__Exercise directions__. Retype the records, starting at the line that contains "At what (x,y)" and continuing through the end of the records. Leave the pictures out of your copy.

─── Records supplied

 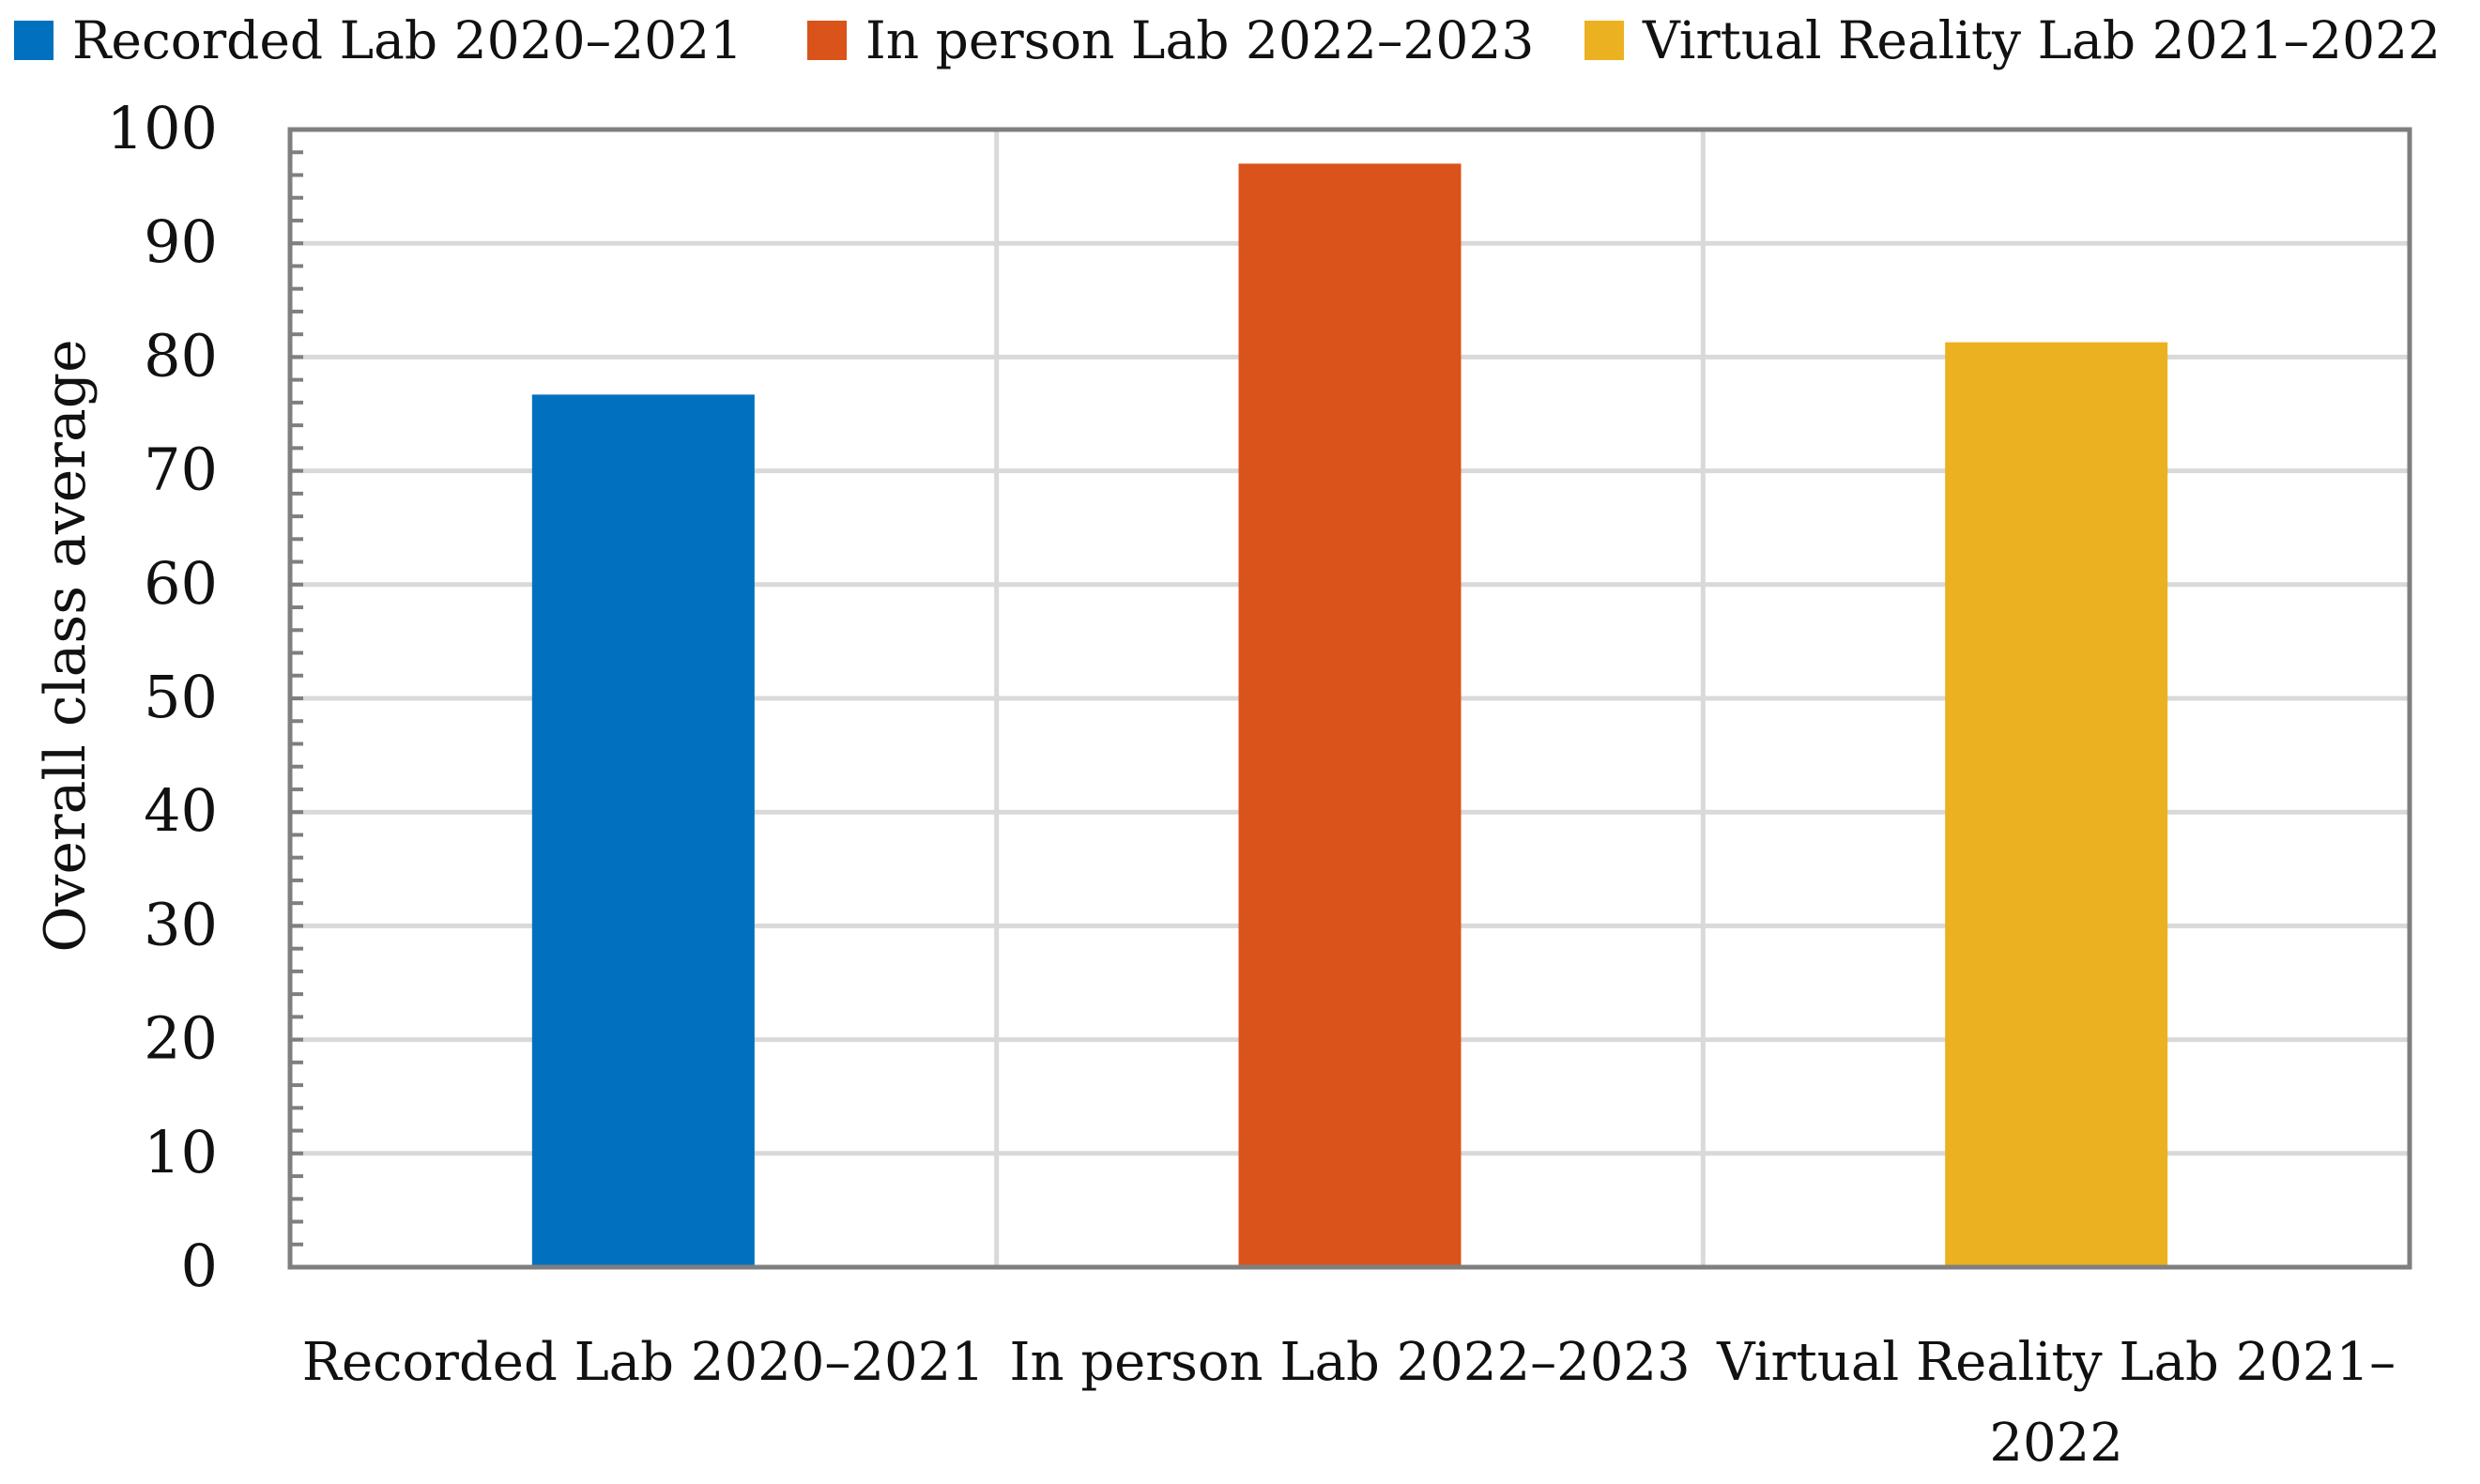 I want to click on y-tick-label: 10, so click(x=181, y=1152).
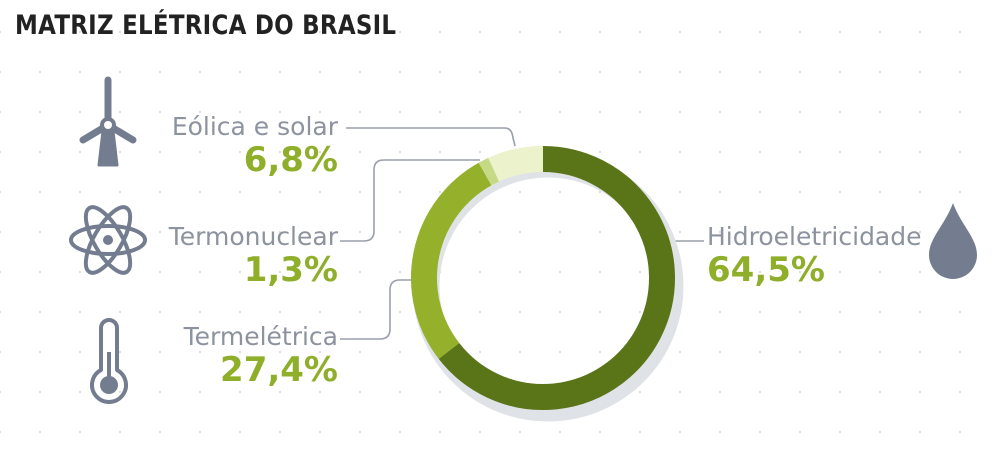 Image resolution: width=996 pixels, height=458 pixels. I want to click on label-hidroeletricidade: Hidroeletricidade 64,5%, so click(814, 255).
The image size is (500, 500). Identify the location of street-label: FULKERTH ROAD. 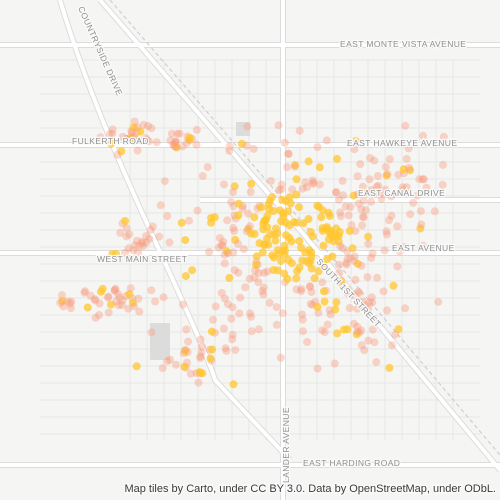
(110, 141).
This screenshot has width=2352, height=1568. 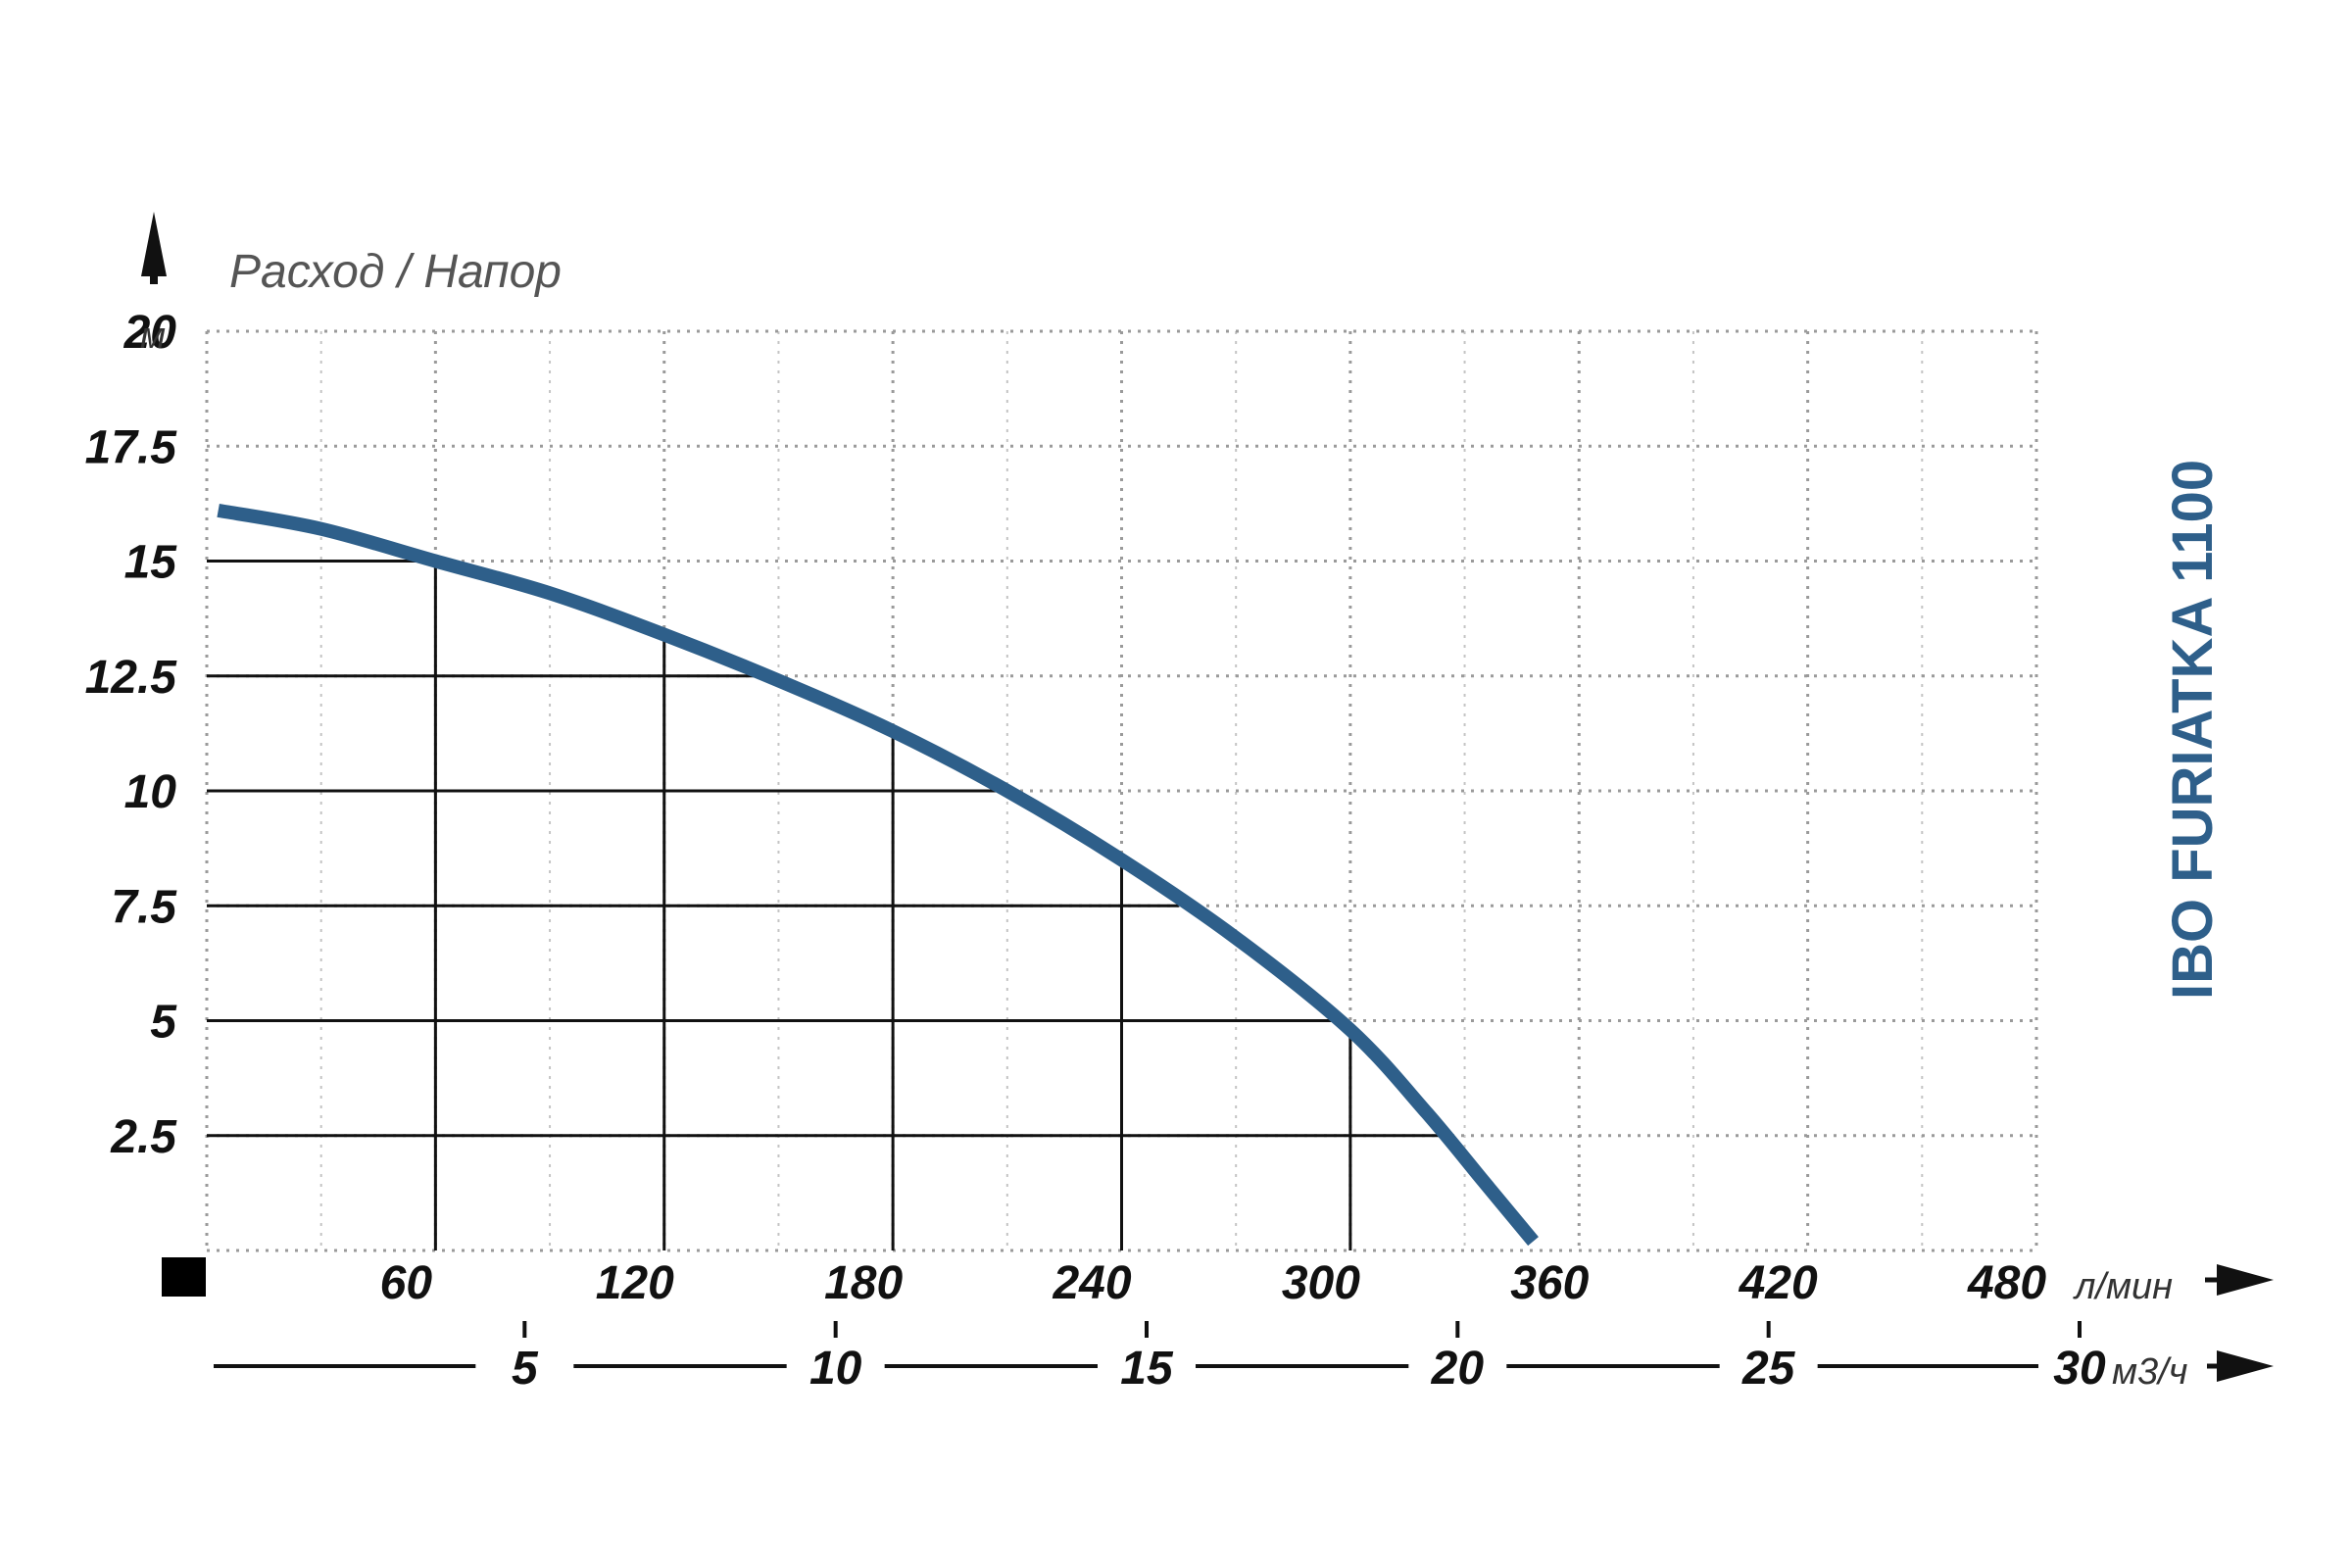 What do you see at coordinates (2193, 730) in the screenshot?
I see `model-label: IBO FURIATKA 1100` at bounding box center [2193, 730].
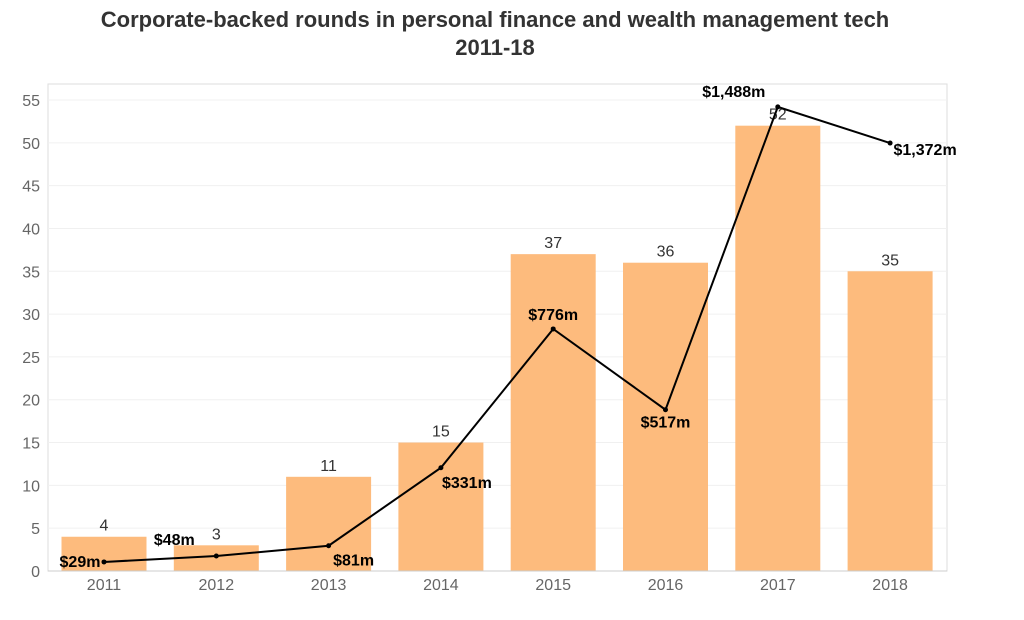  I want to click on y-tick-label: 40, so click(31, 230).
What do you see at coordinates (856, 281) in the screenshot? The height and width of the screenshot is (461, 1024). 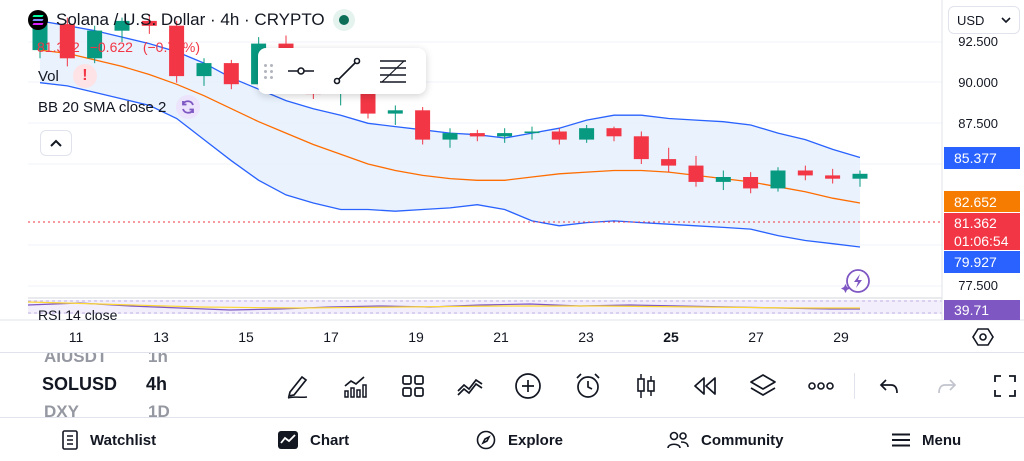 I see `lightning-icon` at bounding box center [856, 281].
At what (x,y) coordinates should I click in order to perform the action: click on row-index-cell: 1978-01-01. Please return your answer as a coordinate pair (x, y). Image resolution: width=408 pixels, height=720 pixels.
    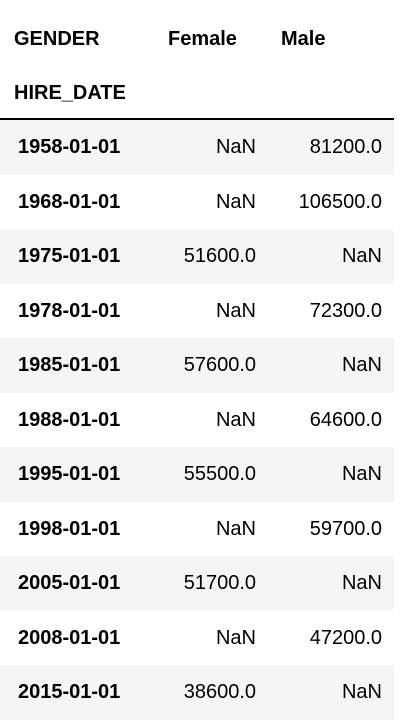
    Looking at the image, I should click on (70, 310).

──────

__Answer below__.
At what (x,y) coordinates should I click in order to perform the action: click on row-index-cell: 1978-01-01. Please return your answer as a coordinate pair (x, y). Image resolution: width=408 pixels, height=720 pixels.
    Looking at the image, I should click on (70, 310).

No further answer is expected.